Não sabia que Danny podia ser tão ácido. Ele enchia meu saco todo dia, só que nunca desse jeito e nunca para me machucar de verdade.
— Não é assim. Você não o conhece — respondi, tentando defender o pouco de dignidade que eu ainda tinha.
— Não é preciso, Rosalie — Danny olhou para a própria salada — Você o idolatra. Ele te trata como um nada, você tenta se irritar, mas basta uma "desculpa" e você volta rastejando para ele.
— Você não tem o direito de falar assim comigo-
— Mas imagino — ele me ignorou e prosseguiu, remexendo na sua salada — que todo cara como ele precise do seu animal de estimação.
Arregalei os olhos. Danny havia acabado de insinuar que eu era, nada menos, que um vira-lata para Nathan?

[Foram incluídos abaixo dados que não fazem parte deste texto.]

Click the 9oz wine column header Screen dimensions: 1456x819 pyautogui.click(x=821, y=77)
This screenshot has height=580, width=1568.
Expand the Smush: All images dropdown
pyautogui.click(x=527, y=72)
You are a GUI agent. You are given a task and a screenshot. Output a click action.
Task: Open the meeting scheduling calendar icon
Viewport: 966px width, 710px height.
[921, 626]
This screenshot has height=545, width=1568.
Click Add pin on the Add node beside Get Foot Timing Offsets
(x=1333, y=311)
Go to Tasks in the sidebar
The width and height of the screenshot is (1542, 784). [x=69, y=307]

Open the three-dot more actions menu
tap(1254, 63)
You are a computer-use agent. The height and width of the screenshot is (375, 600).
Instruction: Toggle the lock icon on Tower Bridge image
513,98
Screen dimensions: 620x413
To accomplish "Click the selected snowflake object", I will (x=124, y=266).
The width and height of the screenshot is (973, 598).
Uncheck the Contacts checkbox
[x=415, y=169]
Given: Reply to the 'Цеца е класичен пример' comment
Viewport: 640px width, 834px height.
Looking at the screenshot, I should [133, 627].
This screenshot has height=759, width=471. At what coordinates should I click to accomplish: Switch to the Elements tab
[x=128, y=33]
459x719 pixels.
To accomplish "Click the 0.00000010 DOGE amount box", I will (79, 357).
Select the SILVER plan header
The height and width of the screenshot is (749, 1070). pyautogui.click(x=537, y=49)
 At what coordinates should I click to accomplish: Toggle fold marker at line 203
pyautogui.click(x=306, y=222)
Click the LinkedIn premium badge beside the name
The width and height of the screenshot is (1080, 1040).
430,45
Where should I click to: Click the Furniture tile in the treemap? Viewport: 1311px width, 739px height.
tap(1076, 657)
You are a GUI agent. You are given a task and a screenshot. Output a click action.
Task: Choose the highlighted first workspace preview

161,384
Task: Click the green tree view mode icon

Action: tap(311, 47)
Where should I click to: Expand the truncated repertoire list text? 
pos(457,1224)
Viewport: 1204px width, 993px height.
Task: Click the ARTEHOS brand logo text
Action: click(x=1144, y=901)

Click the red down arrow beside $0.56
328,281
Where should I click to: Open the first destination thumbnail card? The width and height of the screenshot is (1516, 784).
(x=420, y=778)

Não era assim. Nunca foi assim. Eu sabia disso. Por que aquelas palavras estavam me afetando tanto? Havia um fundo de verdade naquilo que eu não era capaz de enxergar?
— Vai pro inferno, Danny — disse. Ele não respondeu.
— Não quero te ofender, Rosie. Só acho que você merece melhor.
— Como quem? Você? — soltei uma risada amarga.
— Eu...
Danny não terminou sua frase, porque Helena entrou nesse momento.
— Helena, pelo amor de Deus, apenas dê a droga dos filmes da segunda guerra para eles! — falei, pegando minha bolsa e passando por ela pela porta.
— Como você sabia...? — Helena franziu o cenho.
— Acredite, eu já passei por essa mesma situação quatro vezes.
Eu fui embora.
Comecei a andar até o bar de Nathan. Podia ter pegado um Uber e usado meu cartão de crédito, já que a fatura não seria cobrada de qualquer forma. Mas eu precisava pensar em uma forma de acabar com isso.
Nos filmes, parecia fácil viver num loop. Você tinha uma chance nova de acertar todos os dias, mas a realidade? Era péssimo, exceto pelo dia de ontem (que não aconteceu), era como andar em círculos.
Eu sabia que os loops nos filmes funcionavam como uma forma de fazer o protagonista entender uma situação ou mudar um comportamento. No quarto dia, pensei que isso podia estar ligado a Nathan, aos meus sentimentos por ele, no entanto nós nos beijamos, dormimos juntos e, mesmo assim, eu voltei para a sala de descanso.
Deus. Só lembrar daquela noite, deixou meus pelos arrepiados. Tudo que sonhei não chegou nem aos pés do que era estar com Nathan Church, eu entendia o apelo que as mulheres tinham por ele agora. Não era nem pelo sexo (apesar de também ser), mas pelo seu jeito doce e afetivo, a forma como me olhou quando chegamos lá.
Eu queria aquilo de novo. Mas não fragmentado dessa forma. Eu queria para sempre. Todos os dias, não só aos sábados.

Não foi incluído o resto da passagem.